Farriwen doesn't know about that, but sharing a room with other people that she's starting to get to know seems a little less lonely.


	2. Chapter 2

**Summary for the Chapter:**

> In which Damian ponders the household dynamics.

When Damian first showed up at the Darrington estate, she'd thought Laurence, who let them in, was just a trophy husband grown old, especially since he wasn't part of the brigade, but there's something close to love between him and Tarryon, or at the very least genuine affection. Still, she didn't think about it much once the sparring started, because hell yeah she was up for sparring, and she just got super cool new flaming swords. Whenever two or more branches of the Vadoma family meet, there's always a fight to be had, and there are enough clerics of the Moonweaver or the Stormlord kicking around that nobody's at risk of dying. The clerics usually don't fight, though, so Damian was unprepared for the ferocity that is Macaroni Samsonite. To be fair, she probably wouldn't have been prepared for Macaroni Samsonite anyway. She was worried that she might not get a place in the brigade, and she was ready to point out how banishment isn't really winning a fight, though it is pretty cool, she had to admit, and if there's one thing that being in so many family scraps has taught her, it's how to lose with panache.

Then Tarryon had started crying, and she wasn't sure what to do. Laurence would probably be the person to get. That was what you did, get somebody's Wife, because that was the kind of skill set you needed. And even if Laurence had just married Tarryon for love, he would still be the person to get, because that was who Tarryon would respond to, general skill at crying people or none. Or maybe she shouldn't. She people were just tightly wound, cried easily but could snap out of it quick enough. She ventured to ask him, which led to him trying to claim he was fine, which, yeah, was what you did, so he wasn't totally breaking down, and then Macaroni stepped in, and really, clerics were good at people, so that worked out pretty well. Then Laurence came over while Buddy was lifting Tarryon in the air and everything seemed to get back on to some semblance of a track.

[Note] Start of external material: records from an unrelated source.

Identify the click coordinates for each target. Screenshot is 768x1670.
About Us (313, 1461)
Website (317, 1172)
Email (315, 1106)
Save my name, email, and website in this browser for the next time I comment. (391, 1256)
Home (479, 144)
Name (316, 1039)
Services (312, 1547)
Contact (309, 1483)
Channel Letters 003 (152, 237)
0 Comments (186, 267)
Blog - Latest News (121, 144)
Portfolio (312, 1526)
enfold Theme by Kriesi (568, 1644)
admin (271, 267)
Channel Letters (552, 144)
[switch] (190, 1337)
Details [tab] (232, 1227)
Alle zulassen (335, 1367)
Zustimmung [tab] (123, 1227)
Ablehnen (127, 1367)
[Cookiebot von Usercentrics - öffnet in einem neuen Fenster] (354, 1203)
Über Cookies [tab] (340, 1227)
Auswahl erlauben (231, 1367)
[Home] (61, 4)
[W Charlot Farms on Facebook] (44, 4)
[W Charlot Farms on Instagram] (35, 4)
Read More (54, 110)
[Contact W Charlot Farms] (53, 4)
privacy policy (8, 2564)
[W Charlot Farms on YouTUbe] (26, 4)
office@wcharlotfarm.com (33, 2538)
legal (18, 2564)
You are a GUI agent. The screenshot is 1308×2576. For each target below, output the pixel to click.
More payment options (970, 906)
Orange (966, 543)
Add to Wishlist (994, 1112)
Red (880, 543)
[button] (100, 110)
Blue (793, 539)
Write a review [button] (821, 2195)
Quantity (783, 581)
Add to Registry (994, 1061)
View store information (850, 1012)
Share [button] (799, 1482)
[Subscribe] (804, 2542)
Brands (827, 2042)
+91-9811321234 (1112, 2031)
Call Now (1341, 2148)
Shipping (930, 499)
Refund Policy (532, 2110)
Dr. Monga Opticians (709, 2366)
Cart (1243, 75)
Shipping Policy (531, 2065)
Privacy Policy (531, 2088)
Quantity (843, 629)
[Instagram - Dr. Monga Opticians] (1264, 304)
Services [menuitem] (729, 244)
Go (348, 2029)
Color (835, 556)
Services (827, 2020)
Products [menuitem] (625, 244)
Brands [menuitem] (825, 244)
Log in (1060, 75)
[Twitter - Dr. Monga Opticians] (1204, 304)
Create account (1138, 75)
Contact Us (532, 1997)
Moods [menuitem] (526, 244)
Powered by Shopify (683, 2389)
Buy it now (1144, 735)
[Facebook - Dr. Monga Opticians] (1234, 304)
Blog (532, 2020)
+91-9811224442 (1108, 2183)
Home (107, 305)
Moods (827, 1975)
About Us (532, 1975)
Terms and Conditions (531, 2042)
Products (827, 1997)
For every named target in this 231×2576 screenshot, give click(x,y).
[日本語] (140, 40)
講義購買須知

Damian knows there's a difference between somebody's wife and a Wife. If somebody is just a thug or has no real importance within the family, then they can just marry somebody because they love them or they're hot, or they've already had a few kids together, or whatever. But somebody who has a little bit of sway, who has a household and a few grown kids already and is moving up in the ranks, if they get married, they marry for the family, somebody who has ties to some other group as a sign of a modicum of trust, of an understanding between the groups. Whoever takes the mantle almost always has to be of the opposite gender, or at the very least the opposite sex, because children help bind the bloodlines. And whoever gets offered up to marry someone like that gets shafted, and probably barely has a choice and she, or in rare cases he, gives up everything she had before, stops whatever racket she had and gives it over to her siblings or someone else in the family and then has to not only give up her old family for a new one, and give up whatever life she had just because her family needed her to, but also had to be on the top of her fucking game at domestic shit, and keeping the household together, and raising not only her own kids, but any extra bastard kids thrown in, and present herself as fucking something in someone else's family without resorting to violence or outright threats, which took balls composure, on top of being stuck with somebody you didn't actually love. It got ten times harder if she got widowed, because then you were stuck with a family that wasn't yours, bound by nothing but a technically broken promise, trying to be the most composed out of all of them with nobody to back you up.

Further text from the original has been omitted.